_Excerpted data_
----------

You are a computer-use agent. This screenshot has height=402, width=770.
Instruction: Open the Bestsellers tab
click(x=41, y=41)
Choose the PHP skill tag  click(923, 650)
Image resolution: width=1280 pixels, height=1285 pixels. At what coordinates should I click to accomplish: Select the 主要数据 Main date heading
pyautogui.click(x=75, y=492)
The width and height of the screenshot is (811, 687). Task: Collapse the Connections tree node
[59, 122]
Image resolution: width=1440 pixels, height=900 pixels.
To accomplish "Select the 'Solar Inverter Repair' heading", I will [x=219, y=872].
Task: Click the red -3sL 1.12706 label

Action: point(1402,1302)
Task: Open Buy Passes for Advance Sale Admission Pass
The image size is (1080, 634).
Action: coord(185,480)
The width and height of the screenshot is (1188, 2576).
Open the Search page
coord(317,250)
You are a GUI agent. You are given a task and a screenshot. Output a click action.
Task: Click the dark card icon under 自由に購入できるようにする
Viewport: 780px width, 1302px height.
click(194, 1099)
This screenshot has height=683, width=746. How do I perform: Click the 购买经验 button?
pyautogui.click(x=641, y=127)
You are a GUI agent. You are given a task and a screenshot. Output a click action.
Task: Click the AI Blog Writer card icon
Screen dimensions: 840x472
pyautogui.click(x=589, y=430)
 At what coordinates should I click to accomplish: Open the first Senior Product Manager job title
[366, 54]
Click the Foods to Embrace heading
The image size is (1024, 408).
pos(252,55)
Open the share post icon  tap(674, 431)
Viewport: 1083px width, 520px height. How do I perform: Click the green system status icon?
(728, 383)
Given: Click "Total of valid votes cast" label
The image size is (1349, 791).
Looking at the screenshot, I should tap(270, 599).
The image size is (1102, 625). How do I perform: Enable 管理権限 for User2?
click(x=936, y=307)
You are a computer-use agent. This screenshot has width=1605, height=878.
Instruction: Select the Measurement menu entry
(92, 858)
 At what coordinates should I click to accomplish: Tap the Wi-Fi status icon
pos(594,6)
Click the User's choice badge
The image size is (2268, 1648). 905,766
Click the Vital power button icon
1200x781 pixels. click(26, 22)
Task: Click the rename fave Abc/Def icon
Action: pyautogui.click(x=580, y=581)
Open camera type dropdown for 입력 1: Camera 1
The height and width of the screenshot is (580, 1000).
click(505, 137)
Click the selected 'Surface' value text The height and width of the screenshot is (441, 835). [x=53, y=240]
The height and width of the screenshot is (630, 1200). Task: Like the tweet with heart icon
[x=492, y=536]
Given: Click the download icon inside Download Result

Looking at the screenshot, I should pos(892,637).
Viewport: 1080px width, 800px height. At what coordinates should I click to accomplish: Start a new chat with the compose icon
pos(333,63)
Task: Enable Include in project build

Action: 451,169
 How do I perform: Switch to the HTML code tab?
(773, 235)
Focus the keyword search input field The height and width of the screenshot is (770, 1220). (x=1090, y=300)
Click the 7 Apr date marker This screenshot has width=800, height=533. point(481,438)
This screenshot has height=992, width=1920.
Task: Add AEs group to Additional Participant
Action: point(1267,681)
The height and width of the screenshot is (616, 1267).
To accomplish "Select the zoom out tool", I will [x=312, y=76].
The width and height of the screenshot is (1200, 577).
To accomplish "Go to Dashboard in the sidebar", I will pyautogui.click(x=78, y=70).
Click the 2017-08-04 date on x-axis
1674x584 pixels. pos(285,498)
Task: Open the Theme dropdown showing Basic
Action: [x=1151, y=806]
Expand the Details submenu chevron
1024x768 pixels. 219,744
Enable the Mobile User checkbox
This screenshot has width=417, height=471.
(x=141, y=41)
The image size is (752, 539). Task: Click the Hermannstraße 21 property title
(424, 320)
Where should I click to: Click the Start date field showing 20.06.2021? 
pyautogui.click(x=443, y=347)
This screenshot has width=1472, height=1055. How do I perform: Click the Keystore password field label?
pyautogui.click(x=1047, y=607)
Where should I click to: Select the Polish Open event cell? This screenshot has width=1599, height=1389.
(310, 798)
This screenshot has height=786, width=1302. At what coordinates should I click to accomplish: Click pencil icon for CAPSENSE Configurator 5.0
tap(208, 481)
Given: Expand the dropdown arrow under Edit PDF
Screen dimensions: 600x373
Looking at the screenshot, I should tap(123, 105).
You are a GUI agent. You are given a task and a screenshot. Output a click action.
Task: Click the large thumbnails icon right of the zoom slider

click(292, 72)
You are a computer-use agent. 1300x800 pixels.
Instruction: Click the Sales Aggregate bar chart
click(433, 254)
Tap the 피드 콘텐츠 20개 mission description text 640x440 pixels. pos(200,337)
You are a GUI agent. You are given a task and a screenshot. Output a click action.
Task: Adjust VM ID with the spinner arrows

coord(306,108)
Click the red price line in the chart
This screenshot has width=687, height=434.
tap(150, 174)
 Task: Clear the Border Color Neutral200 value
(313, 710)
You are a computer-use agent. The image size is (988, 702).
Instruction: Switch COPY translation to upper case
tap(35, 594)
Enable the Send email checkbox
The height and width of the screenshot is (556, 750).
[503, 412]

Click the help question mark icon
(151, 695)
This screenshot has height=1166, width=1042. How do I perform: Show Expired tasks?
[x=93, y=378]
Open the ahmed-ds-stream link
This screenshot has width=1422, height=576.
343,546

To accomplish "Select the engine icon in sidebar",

----------

_Directions_
What is needed is a single figure, the number of lines in the entries above that contain "text".

_Completed exercise_
2